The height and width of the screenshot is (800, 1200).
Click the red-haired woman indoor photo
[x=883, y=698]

* * *

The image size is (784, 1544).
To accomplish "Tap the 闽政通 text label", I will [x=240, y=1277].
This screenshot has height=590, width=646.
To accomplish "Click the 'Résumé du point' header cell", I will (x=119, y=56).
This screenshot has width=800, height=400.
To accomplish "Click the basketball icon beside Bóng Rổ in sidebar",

--

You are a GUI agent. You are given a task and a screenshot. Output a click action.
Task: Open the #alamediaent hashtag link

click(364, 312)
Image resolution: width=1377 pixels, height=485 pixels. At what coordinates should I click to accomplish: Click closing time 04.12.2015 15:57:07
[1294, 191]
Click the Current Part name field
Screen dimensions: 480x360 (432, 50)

_Task requirements_
Your answer should be the lines of the listing above between the line holding "This screenshot has height=590, width=646." and the line holding "the basketball icon", inclusive, restated word for word and alone.

_Solution_
This screenshot has height=590, width=646.
To accomplish "Click the 'Résumé du point' header cell", I will (x=119, y=56).
This screenshot has width=800, height=400.
To accomplish "Click the basketball icon beside Bóng Rổ in sidebar",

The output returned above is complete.